Challenge → Extract each line of the listing below that contains the string "Where".

Dataset items
====
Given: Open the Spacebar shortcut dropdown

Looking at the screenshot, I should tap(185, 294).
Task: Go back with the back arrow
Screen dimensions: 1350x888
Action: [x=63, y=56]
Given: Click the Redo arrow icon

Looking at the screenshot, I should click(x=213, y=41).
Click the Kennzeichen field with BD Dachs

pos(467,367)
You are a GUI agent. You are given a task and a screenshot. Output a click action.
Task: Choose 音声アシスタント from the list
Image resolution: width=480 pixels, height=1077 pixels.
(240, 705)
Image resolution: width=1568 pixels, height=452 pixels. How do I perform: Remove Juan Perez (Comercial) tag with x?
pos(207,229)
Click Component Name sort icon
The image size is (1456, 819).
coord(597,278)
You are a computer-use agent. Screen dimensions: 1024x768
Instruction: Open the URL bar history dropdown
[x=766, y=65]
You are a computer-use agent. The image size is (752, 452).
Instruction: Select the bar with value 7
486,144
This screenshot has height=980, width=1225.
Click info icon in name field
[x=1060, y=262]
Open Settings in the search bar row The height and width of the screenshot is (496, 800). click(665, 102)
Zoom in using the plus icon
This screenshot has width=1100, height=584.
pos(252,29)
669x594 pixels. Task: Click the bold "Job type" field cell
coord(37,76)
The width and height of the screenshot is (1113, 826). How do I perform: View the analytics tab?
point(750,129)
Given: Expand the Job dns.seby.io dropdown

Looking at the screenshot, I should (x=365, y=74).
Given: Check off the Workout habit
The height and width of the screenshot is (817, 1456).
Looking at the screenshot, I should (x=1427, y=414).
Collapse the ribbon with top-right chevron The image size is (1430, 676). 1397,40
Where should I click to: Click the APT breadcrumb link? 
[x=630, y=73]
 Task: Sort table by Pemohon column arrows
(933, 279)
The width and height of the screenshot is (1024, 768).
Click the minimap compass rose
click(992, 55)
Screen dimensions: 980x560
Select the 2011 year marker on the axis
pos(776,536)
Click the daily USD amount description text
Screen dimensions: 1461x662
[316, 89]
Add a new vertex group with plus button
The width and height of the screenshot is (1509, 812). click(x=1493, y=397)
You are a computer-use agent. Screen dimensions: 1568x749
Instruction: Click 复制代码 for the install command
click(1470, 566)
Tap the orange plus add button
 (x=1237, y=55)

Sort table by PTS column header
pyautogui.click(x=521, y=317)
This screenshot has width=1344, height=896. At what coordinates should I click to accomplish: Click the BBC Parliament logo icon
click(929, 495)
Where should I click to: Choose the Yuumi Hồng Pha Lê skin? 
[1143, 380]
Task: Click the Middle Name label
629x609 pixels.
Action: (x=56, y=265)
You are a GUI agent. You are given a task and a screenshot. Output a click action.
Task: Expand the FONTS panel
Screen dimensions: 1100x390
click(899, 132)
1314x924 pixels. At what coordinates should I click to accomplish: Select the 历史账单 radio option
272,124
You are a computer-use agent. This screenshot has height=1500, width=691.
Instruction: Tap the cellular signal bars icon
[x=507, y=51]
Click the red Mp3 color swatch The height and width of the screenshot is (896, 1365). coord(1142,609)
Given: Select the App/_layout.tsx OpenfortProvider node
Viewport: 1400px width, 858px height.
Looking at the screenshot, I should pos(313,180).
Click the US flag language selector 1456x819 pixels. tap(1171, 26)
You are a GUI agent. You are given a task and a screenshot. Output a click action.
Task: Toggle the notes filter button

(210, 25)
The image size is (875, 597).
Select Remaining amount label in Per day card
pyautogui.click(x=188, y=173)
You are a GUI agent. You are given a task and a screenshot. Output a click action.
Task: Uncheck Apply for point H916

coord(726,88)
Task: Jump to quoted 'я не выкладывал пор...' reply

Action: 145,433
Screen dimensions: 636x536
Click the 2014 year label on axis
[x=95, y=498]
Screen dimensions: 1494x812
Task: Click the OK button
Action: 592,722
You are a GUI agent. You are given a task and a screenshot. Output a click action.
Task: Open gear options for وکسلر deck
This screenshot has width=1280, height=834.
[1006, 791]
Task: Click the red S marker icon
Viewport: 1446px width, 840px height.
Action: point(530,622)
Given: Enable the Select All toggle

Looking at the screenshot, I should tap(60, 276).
====
The response →
Where should I click to: Click the APT breadcrumb link? 
Where should I click to: Choose the Yuumi Hồng Pha Lê skin? 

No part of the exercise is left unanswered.